Mais difícil é tolerar tudo isto, se estamos com pressa e se cremos a viagem como indispensável. Ou será que quando a página não se povoa de caminhos novos, é sinal que a tal viagem não era assim tão urgente, tão indispensável?
Outras vezes, não responde o silêncio ao virar da página e ouve-se uma sucessão de ruídos, não estranhos porque já conhecidos. Qualquer coisa entre um respirar ofegante e um desengasgar. Por uns longos segundos temos a expectativa de que a isso se seguirá o ruído mais monótono e tranquilizador do velho motor a funcionar em pleno. Então, jorram as palavras da ponta da caneta, como quando termina o verão e a sua sequia, com as primeiras chuvas de Outubro. O carro escreve por aí fora, desejando nós que não seja agora a falta de combustível a condicionar a viagem.
Vamos indo, sem já nos lembrarmos se o passeio era urgente. Juntamos as palavras, às vezes olhamos para a paisagem, outras chegamos ao destino, sem memória dos locais por onde passámos, das gentes ou das coisas que vimos.

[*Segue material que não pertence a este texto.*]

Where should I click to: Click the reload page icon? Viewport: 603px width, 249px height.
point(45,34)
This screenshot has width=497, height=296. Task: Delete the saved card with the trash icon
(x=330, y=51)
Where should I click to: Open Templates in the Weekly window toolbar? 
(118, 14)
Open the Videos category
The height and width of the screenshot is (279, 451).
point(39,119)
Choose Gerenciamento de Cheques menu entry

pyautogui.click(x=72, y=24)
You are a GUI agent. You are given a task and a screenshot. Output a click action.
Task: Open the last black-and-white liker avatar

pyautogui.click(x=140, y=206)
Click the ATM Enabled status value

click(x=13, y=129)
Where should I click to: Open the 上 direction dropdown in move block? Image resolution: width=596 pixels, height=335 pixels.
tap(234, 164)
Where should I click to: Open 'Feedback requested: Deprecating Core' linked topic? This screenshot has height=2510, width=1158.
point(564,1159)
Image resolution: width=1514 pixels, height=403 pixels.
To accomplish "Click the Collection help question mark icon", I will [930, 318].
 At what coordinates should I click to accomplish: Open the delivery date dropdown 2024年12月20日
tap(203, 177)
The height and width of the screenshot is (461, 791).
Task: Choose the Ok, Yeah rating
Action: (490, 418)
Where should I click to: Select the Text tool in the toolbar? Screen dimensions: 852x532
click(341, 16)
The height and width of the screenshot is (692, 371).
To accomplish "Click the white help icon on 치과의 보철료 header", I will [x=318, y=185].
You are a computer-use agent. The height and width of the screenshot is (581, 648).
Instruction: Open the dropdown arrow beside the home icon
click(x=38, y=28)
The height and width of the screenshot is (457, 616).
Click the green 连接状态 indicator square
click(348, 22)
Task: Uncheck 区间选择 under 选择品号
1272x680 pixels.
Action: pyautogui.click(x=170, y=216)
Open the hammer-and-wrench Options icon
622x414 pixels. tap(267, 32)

Ou melhor podíamos ter visto, pois elas estavam lá, mas se os nossos olhos as miraram, não as transmitiram ao cérebro ou não chegaram neste à zona da consciência.
Nunca saberemos se algo que não chegou à consciência pode vir a alojar-se na memória e aí estacionar, num movimento contínuo que a mantenha viva, mesmo se ninguém alguma vez tenha sabido que existiu.
Ou será que são também essas estranhas memórias que nos ajudam na viagem seguinte, disfarçadas de imaginação?